■ Try it
Pull each line with the string "agent" from the entries.

======== Record set

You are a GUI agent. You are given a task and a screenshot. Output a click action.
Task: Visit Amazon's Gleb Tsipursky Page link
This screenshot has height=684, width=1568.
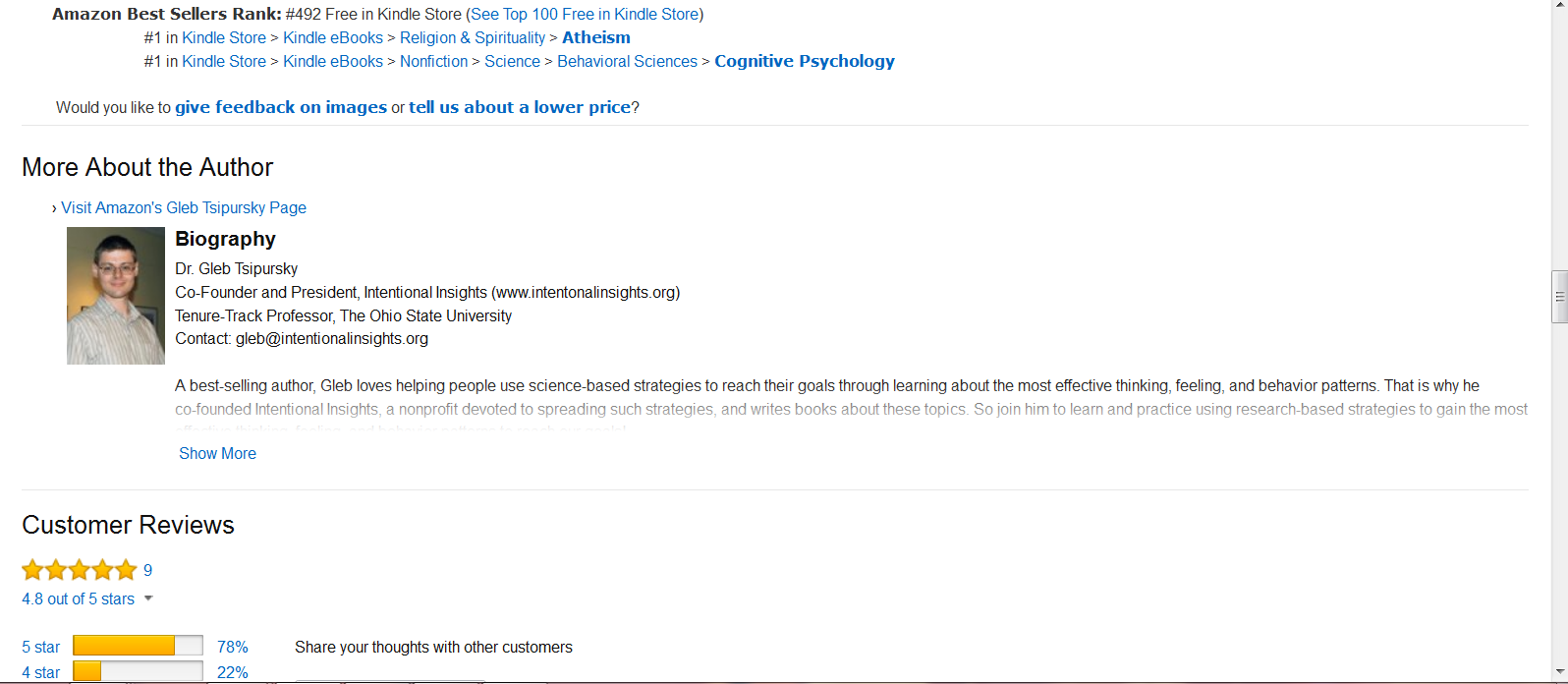[x=184, y=207]
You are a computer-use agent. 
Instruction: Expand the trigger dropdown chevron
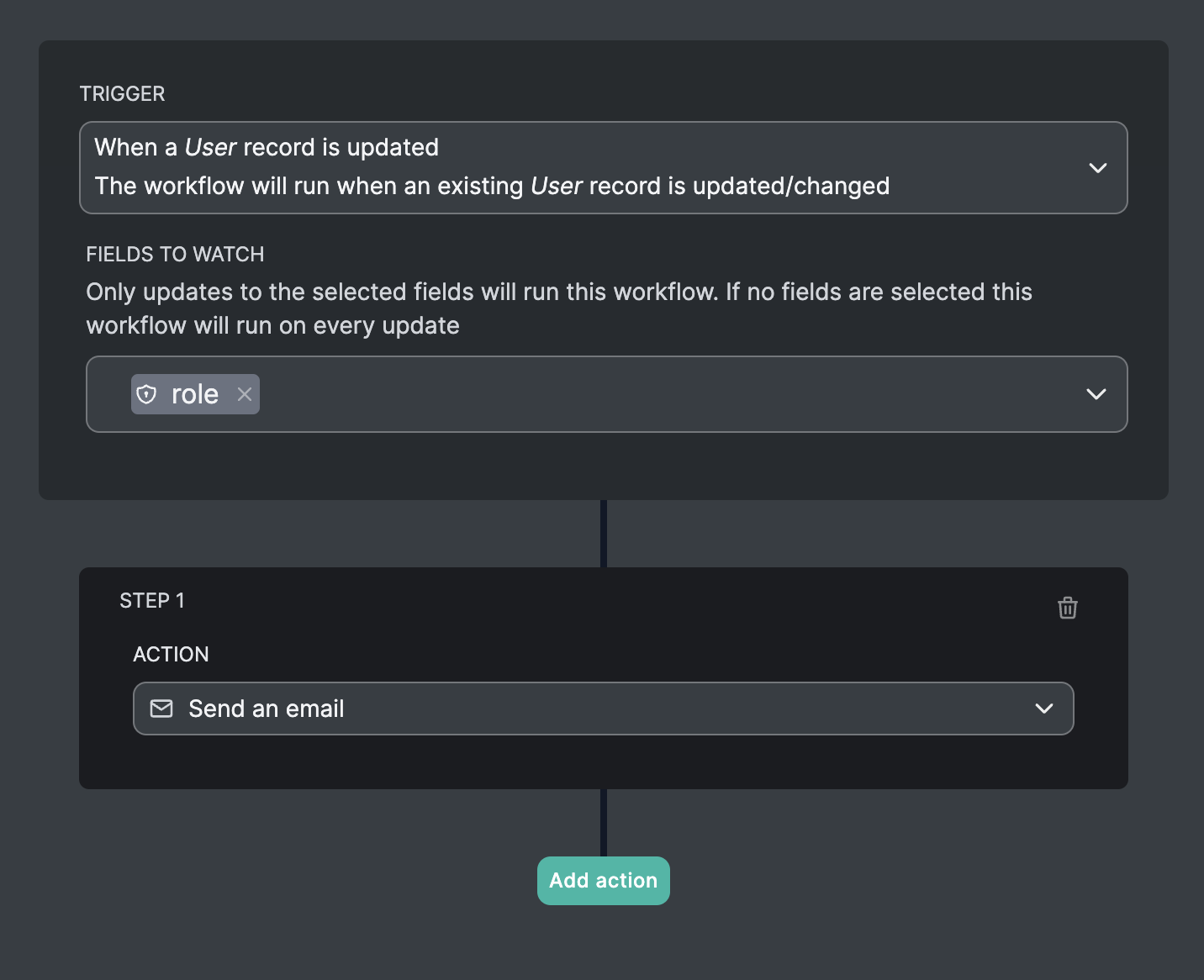pos(1097,168)
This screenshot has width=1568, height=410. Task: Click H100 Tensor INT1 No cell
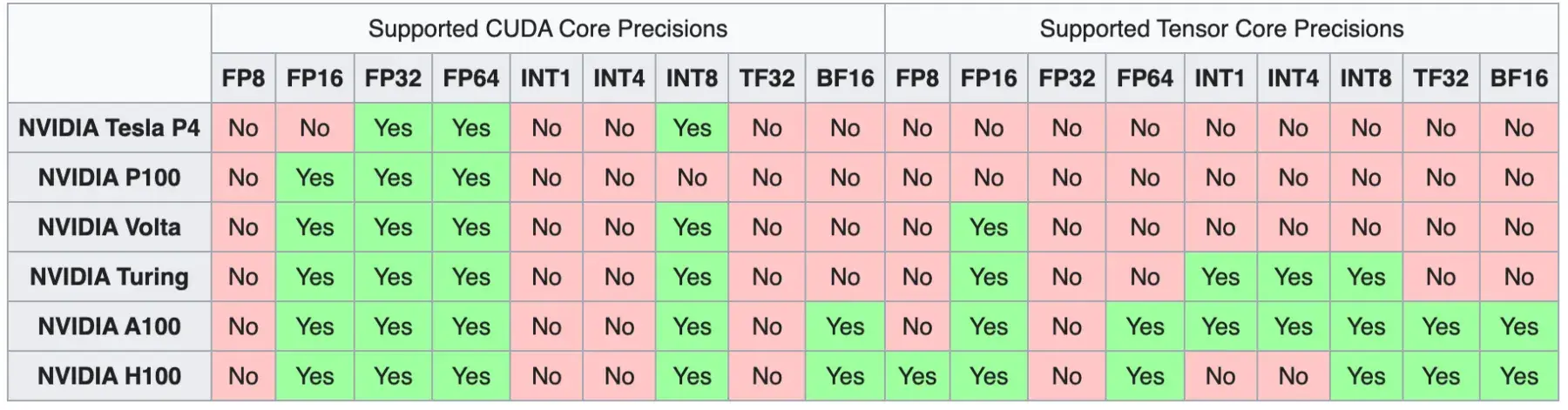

================

■ Worked solution
You are a GUI agent. You are given a task and a screenshot. Output a click action.
You are a computer-use agent. 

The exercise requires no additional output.